> [What you will do]: Each line from the one containing "Task: Select Both game type" to the last line of the listing below is to be duplicated exactly, and no picture is to be carried over.

> [Supplied information]:
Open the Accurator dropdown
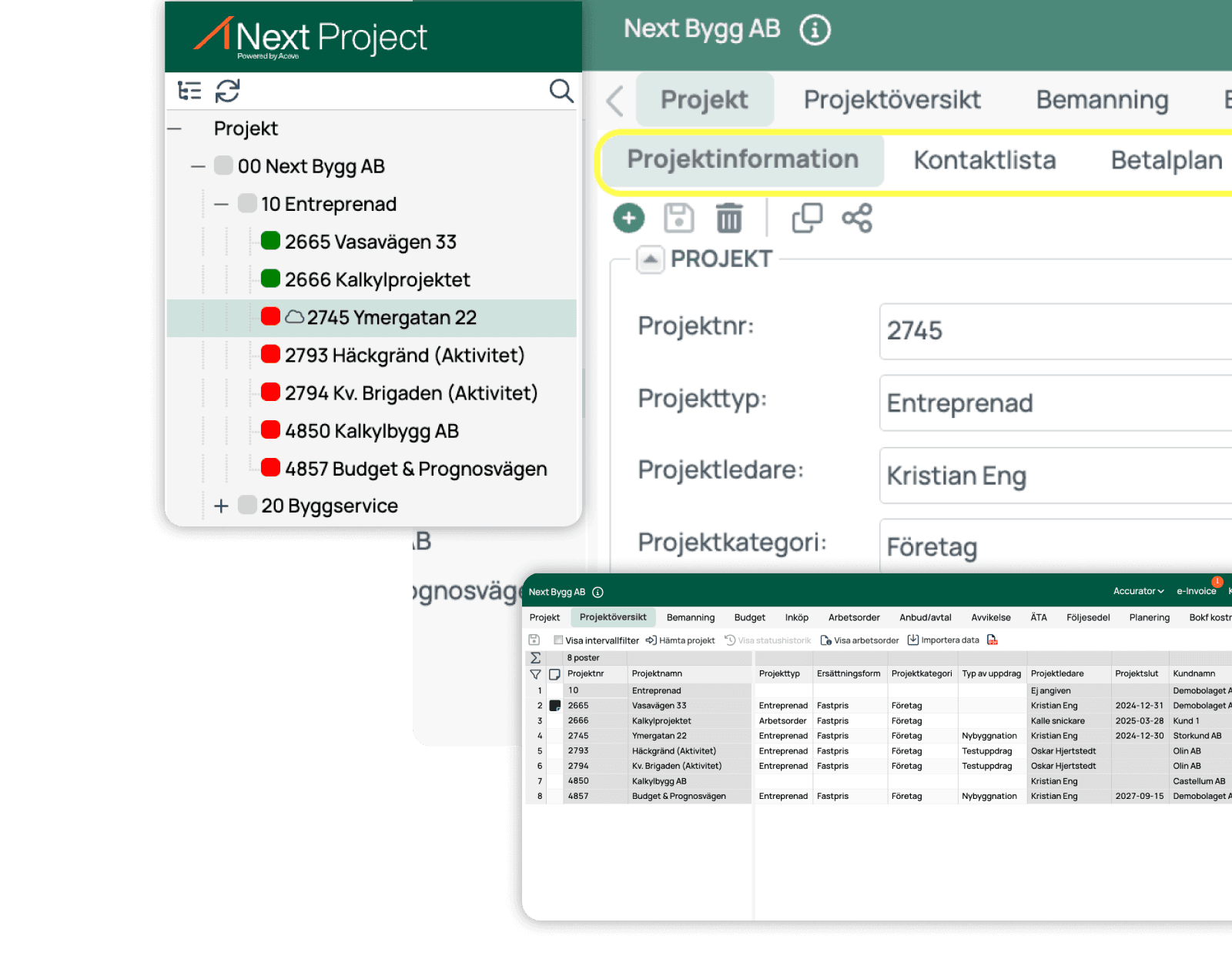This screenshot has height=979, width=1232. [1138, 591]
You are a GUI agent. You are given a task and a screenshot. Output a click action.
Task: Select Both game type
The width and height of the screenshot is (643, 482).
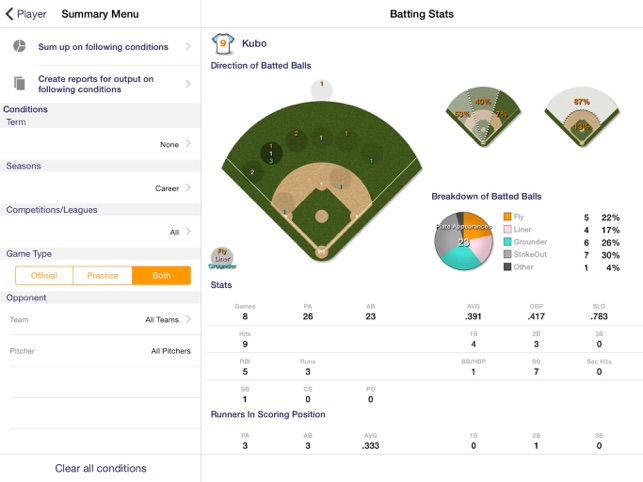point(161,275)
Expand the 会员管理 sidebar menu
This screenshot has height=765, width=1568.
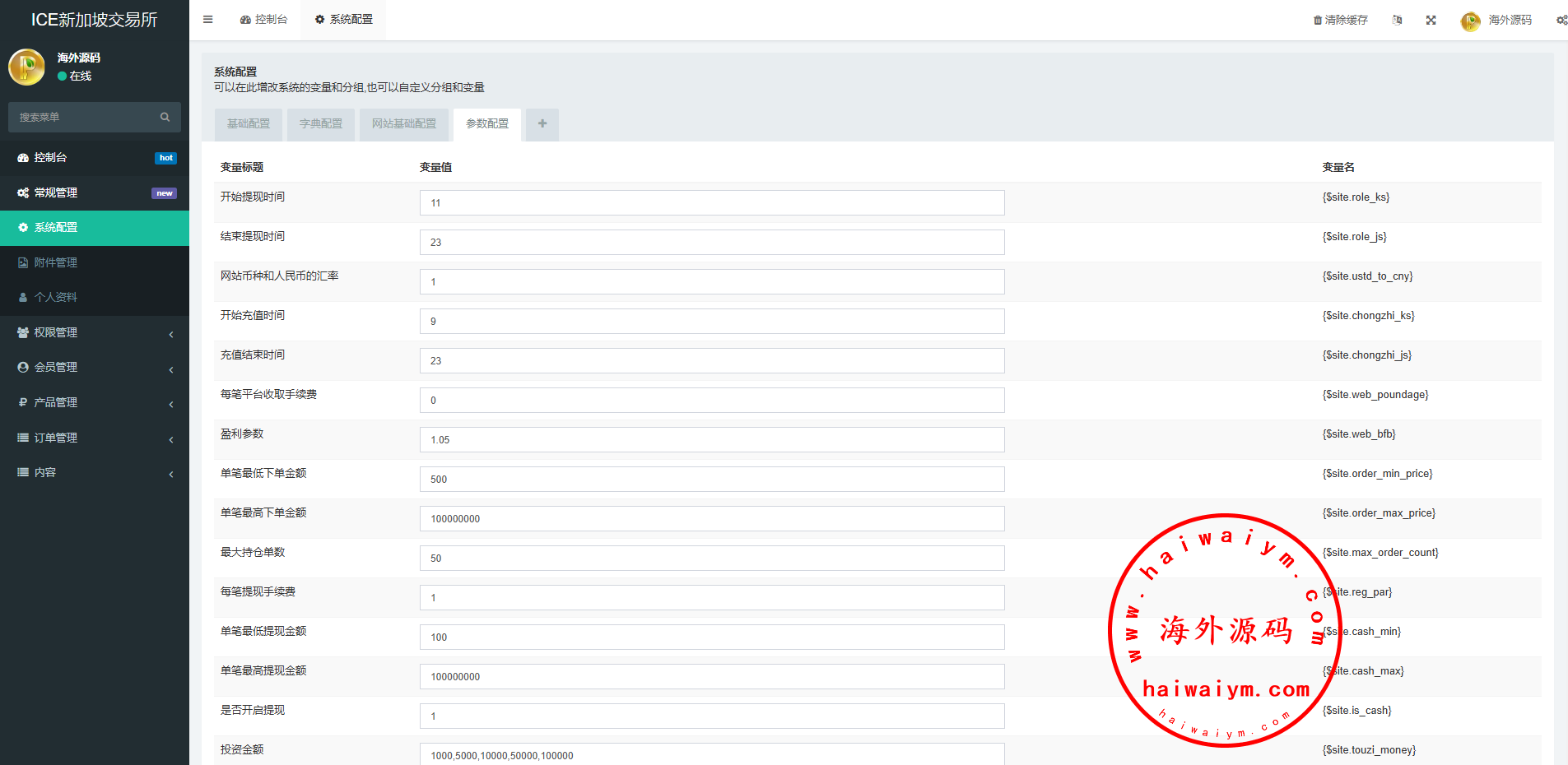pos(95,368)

> [Expected answer]:
Task: Select Both game type
The width and height of the screenshot is (643, 482).
point(161,275)
Expand the 会员管理 sidebar menu
This screenshot has height=765, width=1568.
pos(95,368)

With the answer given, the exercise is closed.